Bergabungnya Prabowo ke pemerintahan Jokowi ini, walau dilapisi dengan lapisan indah “rekonsiliasi”, “persatuan”, “demi negara” dan banyak lagi jelas dianggap pengkhianatan.
Pengkhianatan kepada para pendukung yang mengharapkan walaupun kalah, tapi tetap menjadi lokomotif perubahan. Sekaligus pengkhianatan kepada demokrasi yang sehat. Bahwa demokrasi yang sehat memerlukan oposisi yang kuat.
Seperti yang Anies pernah sampaikan dalam debat pertama bahwa politik itu bukan sekedar kekuasaan. Tapi pengabdian dan pelayanan kepada bangsa.
Kehormatan politik ada pada kata “pengabdian” kepada bangsa dan negara. Kata yang sering diucapkan oleh Prabowo di mana-mana. Dan karenanya menjadi oposisi juga adalah bentuk pengabdian kepada negara dan demokrasi yang sesungguhnya terhormat.
Hanya saja Prabowo tidak tahan menjadi oposisi (kata Anies). Akibatnya sangat terasa bagaimana pengambilan kebijakan selama ini yang terasa semena-mena.
Alasan inilah yang saya anggap cacat karakter, dan banyak alasan yang lain, termasuk masalah wawasan, stabilitas emosi, keagamaan, kecerdasan bahkan pertimbangan umur dan kesehatan.
Juga realita bahwa hampir tdk ada di dunia ini orang yang sudah kalah dalam pertarungan berkali-kali tapi tetap maju.
Bagi saya, hal ini memiliki makna keserakahan dan nafsu besar untuk berkuasa.
Hal yang paling berat untuk menerima Prabowo adalah fakta bahwa bergabungnya dengan Jokowi sekaligus melahirkan kongkalikong keserakahan dalam kekuasaan.
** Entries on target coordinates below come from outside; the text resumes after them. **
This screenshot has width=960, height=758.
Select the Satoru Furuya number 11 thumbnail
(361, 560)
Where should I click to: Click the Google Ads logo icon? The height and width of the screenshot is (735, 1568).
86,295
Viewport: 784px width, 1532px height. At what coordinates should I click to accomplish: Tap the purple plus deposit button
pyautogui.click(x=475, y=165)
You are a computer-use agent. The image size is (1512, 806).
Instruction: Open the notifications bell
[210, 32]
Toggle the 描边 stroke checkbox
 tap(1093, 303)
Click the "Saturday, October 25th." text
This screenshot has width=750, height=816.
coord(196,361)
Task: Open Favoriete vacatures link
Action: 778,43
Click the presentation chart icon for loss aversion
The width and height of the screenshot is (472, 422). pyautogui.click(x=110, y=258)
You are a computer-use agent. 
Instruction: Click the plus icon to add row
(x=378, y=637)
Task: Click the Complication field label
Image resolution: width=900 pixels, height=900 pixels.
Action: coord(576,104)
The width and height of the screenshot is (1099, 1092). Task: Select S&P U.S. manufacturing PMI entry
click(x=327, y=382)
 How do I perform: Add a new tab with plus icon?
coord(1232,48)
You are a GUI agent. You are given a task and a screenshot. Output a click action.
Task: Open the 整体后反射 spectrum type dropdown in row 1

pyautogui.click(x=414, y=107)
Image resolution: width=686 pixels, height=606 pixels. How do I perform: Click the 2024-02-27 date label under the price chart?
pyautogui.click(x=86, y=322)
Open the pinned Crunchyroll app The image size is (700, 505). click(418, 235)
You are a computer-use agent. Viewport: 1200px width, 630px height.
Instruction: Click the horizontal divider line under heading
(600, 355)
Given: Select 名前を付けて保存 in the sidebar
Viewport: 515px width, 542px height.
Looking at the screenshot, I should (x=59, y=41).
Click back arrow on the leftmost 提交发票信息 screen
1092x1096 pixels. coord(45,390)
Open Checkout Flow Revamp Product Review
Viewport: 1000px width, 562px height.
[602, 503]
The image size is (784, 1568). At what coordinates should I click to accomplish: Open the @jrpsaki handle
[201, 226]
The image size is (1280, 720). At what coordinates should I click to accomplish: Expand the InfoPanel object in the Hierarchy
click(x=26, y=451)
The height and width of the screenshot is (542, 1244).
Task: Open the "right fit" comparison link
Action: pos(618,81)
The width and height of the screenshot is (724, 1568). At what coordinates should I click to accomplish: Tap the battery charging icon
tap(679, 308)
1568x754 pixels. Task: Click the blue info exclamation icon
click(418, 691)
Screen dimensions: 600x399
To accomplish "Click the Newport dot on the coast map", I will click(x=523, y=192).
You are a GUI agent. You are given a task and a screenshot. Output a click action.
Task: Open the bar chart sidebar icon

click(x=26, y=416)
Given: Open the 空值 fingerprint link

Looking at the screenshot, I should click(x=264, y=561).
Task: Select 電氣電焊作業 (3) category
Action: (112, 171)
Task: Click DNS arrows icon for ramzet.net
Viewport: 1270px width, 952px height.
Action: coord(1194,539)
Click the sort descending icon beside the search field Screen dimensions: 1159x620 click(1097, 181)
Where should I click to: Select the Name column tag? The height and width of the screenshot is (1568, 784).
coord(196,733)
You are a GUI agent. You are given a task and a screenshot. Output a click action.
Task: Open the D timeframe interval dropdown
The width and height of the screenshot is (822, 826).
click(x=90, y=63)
Itu yang menjadikan Prabowo bergelantung di bawah ketiak Jokowi dalam pilpres ini. Puncaknya adalah pemerkosaan UU melalui MK dengan pelanggaran etika berat yang berakibat kepada dipecatnya Ketua MK, adik ipar Jokowi oleh MKMK.
Pada saat yang sama, walaupun Prabowo sadar bahwa ada pelanggaran etika, dia tetap mempertahankan Cawapresnya yang jelas hasil “eborsi politik” yang minim kapasitas dan pengalaman.